The same occurred after the Cleveland Scandal with small
groups of child protection professionals still maintaining that they were
“right” and that the children in Cleveland were all sexually abused, that there
were children abused by mysterious adults in the Orkneys, Rochdale, Nottingham,
and the Isles of Lewis during satanic rituals. Some adherents to the theory of
Repressed Memory Syndrome still claim its authenticity and maintain an ongoing
blind devotion to its tenets. This is often despite overwhelming and
scientifically-based research contradicting those theories or the serious
questioning of those theories by eminent other professionals.
The vast majority of professionals cannot accept that they
can be or are `Wrong’ in some instances and even when they are proved to be by
clear and convincing evidence, they avert accountability by `Blaming the
System’, This has been very apparent in almost every Public Inquiry into a
child’s death whilst under the care and supervision of child protection workers
during the last thirty years, including the most recent in Britain, of a child
named Victoria Climbie’.
3. How can situations which have
been created by FII/MSBP and other unsound and misapplied theories of child
abuse be prevented in the future?.
At the moment, any theory of child abuse can gain acceptance
and be applied almost overnight by professionals engaged in child protection
work and are readily accepted by Courts, whether or not such theories have
validity or utility and have been painstakingly researched and verified and
validated by other researchers. This has led to many thousands of children in
Britain and other countries of the world being caused severe and long-lasting
harm by a system designed to offer them protection from abuse and despite
international and national conventions and laws to protect their rights. It has
also led to their families being devastated and destroyed.

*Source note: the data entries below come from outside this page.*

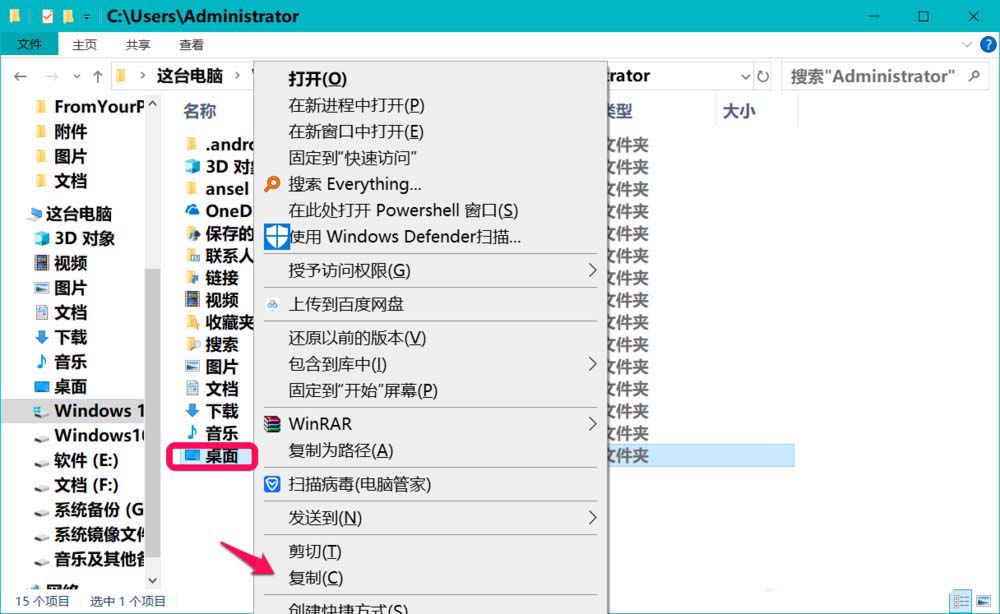The height and width of the screenshot is (614, 1000).
Task: Click the Baidu Netdisk upload icon
Action: click(273, 304)
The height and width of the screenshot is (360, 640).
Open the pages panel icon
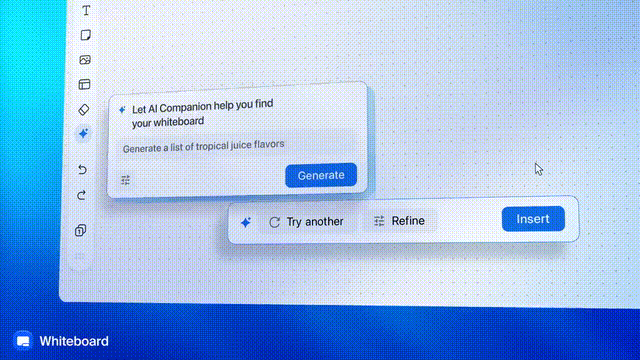tap(81, 230)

What is urgently required are :-
1.
Governments must put in place as a matter of urgency a system whereby all
existing and new theories of child abuse are subjected to a stringent system of
verification and validation by an accredited national body before they can be
introduced into child protection practice. Authentication by government
departments such as happened with FII/MSBP is no substitute for painstaking
research using scientific methodology;
2.
Courts should be encouraged to return to the fundamental legal
requirements that cases are decided on the basis of facts and that theories,
labels, and profiles of accused child abusers are prejudicial to a fair and just
hearing and judgement and should not therefore be admitted into a judicial
hearing, nor perhaps into pre-trial procedures such as Child Protection
Conferences;
3.
Governments and the responsible departments of government, must regularly
and consistently consult with consumer/ service user groups representing parents
who have been falsely accused of child abuse in order to ensure a balanced
knowledge and understanding of the problems and flaws in the legislation,
Regulations, and Guidance's governing the child protection systems.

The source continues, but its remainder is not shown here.